[Your instructions]:
Convert the material below into a JSON array of strings, one string per line, with blank lines omitted.
>> Start Records to process
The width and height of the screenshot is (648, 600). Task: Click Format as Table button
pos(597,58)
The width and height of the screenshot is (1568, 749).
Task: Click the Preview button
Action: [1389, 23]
>> End Records to process
[Response below]:
[
  "The width and height of the screenshot is (648, 600). Task: Click Format as Table button",
  "pos(597,58)",
  "The width and height of the screenshot is (1568, 749).",
  "Task: Click the Preview button",
  "Action: [1389, 23]"
]